Task requirements: Take the records below and set them down exactly, so that every line matches the original.

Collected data
[Start of Attachment]

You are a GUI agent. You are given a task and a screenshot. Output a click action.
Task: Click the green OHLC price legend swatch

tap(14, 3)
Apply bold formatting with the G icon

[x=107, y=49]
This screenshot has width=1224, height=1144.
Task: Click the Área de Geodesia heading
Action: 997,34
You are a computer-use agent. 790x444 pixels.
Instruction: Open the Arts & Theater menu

[End of Attachment]

Response area:
You are a GUI agent. You are given a task and a screenshot. Output a click action.
Task: Click the green OHLC price legend swatch

tap(14, 3)
Apply bold formatting with the G icon

[x=107, y=49]
This screenshot has width=1224, height=1144.
Task: Click the Área de Geodesia heading
Action: 997,34
You are a computer-use agent. 790x444 pixels.
Instruction: Open the Arts & Theater menu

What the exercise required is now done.